### Work request
Find the lines of the listing that contain the string "Rishworth", and return them.
** Opening Excerpted records block **
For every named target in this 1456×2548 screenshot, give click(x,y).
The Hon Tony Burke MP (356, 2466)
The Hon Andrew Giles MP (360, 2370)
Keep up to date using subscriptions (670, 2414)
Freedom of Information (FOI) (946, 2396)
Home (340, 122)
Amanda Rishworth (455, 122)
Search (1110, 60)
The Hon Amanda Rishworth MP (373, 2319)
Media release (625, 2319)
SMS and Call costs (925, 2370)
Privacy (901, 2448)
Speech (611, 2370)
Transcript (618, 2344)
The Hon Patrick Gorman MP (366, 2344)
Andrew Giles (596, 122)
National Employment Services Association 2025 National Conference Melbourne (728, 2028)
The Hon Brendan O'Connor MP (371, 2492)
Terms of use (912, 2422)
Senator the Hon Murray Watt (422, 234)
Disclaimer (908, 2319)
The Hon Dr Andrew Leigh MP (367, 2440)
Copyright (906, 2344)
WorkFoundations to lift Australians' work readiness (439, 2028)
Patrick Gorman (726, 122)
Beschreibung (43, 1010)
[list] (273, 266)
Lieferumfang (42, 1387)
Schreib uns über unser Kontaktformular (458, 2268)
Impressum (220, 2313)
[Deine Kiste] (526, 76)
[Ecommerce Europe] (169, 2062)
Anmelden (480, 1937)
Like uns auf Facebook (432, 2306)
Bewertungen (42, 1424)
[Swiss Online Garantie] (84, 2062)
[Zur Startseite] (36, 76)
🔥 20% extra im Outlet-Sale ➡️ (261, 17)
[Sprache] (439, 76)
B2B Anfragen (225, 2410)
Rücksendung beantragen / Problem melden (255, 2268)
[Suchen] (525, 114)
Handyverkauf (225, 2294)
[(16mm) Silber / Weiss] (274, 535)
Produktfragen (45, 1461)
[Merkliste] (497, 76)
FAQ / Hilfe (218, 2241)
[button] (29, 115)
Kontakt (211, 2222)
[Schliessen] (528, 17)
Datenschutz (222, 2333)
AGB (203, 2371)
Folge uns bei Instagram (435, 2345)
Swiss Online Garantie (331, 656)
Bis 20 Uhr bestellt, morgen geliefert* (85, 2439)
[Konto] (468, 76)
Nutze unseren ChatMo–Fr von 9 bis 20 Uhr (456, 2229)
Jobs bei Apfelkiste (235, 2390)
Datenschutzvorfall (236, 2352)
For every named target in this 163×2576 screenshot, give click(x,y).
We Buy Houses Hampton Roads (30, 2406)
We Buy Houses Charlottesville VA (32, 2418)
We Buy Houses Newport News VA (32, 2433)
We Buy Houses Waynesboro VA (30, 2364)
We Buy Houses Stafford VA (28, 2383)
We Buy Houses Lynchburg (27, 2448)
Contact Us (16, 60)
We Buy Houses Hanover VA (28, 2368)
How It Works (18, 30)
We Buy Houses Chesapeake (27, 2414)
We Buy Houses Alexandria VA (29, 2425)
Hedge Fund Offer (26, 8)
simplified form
** Closing Excerpted records block **
### Task output
Amanda Rishworth (455, 122)
The Hon Amanda Rishworth MP (373, 2319)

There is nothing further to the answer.